So sorry to hear that. I was 30 years married when the shtf and 34 years after we divorced.

Rebecca2014 Sat 04-Jul-15 14:16:07

He left you so he could pursue this other woman, I am sure he feels better about himself as he did not physically cheat on you while you were still together.

Sorry you are going through this but time is an great healer.

cath1969 Sat 04-Jul-15 14:25:19

Thank you everyone. I cannot describe the devastation, fear and utter panic when the man you have loved for 25 of your 46 years tells you he is not in love with you anymore. If I could go back and talk to myself, I would tell myself to never stop holding him/touching him/telling him I love him/telling him what an amazing husband and father he is/telling him how lucky I was to have him. I cannot turn back the clock and my actions have cost me the man I thought I'd spend the rest of my life with and created a broken home for my two children. Whether or not the OW is still in the picture (he has sworn on our children's lives she is not) he would never have looked at anyone else if I had not withdrawn. I feel now looking back I was in a bit of a depression - I'd gained a little weight and was very lethargic and just didn't feel I had the energy to give him all the attention he needed/was used to. I am a very strong person and I know life will go on etc but it's not going to be the life I thought/wanted for the four of us which I am finding hard to absorb.

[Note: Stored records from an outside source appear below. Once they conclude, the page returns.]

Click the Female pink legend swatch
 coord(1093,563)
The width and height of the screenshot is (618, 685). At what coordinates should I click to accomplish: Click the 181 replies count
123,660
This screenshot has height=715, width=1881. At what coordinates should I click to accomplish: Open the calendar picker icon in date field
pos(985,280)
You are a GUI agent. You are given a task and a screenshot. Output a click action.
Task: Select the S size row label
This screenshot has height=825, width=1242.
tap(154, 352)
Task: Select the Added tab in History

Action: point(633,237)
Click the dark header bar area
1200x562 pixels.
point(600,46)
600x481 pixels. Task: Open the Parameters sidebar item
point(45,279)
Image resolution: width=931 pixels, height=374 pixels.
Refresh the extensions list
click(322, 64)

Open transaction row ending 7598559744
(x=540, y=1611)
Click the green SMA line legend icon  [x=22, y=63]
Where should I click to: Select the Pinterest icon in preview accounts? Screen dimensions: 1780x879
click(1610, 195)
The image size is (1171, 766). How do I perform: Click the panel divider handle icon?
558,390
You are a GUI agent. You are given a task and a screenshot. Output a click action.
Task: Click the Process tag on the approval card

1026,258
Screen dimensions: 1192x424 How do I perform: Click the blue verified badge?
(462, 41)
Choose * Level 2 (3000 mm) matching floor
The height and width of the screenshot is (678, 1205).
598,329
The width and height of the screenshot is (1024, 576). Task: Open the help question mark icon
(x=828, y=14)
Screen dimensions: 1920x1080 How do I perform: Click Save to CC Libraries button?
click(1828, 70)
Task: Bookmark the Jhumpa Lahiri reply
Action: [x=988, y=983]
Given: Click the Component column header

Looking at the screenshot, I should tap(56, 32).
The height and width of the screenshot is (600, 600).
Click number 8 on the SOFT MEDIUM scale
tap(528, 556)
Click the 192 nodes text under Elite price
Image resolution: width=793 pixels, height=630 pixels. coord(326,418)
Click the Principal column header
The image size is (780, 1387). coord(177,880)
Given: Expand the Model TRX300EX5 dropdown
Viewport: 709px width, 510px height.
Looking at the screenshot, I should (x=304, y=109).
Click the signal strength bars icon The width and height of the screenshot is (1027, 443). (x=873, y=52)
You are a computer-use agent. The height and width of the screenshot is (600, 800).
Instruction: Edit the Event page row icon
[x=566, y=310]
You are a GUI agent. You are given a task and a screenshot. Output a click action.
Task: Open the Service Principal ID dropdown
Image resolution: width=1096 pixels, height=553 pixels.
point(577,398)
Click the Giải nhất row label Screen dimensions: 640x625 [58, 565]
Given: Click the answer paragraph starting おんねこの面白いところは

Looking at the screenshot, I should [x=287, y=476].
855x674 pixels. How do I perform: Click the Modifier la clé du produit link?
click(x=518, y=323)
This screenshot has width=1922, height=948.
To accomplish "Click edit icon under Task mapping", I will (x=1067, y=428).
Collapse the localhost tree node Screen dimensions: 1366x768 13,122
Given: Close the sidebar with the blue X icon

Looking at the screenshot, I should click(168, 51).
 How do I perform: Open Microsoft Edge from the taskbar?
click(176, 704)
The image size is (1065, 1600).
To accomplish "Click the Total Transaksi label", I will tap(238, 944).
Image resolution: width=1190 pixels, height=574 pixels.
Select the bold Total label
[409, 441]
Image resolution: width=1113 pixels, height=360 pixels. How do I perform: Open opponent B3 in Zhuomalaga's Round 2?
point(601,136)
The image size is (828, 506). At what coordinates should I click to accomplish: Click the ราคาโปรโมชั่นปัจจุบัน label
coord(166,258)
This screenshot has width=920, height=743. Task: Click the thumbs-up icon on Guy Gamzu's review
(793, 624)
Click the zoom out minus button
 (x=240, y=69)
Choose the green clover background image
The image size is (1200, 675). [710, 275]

gamerchick Sat 04-Jul-15 14:34:33

Stop blaming yourself.. Your husband is off dipping his wick in something new and exciting while keeping you on the back burner to return to.. Someone who is grateful he's returned while you bend over backwards to accommodate his feelings and needs.

He's a cock and he's treating you badly.

Take the control back.. Tell him there's no going back and it's time to formally seperate.

It's the only way you'll start to heal but you really need to stop beating yourself up.

cath1969 Sat 04-Jul-15 14:49:22

Does anyone else think 2 weeks is a bit soon to start taking about divorce? I am obsessed with other couples I have heard about who have weathered an affair etc and are now together and happier than ever. What if people had advised them after 2 weeks to formally separate?

HootyMcTooty Sat 04-Jul-15 15:01:52

I think 2 weeks is too soon to be spending money on solicitors if you want a reconciliation. However, I agree with others that you shouldn't be making yourself available to him. Set up a regular access to the DC and maintenance payments, he still has responsibilities.

Fwiw, I wouldn't be at all surprised if he has slept with her, he'll have told you the absolute minimum he thinks he can get away with. IME people who swear on other people's lives are lying. Sorry, but I don't think you have the full picture here.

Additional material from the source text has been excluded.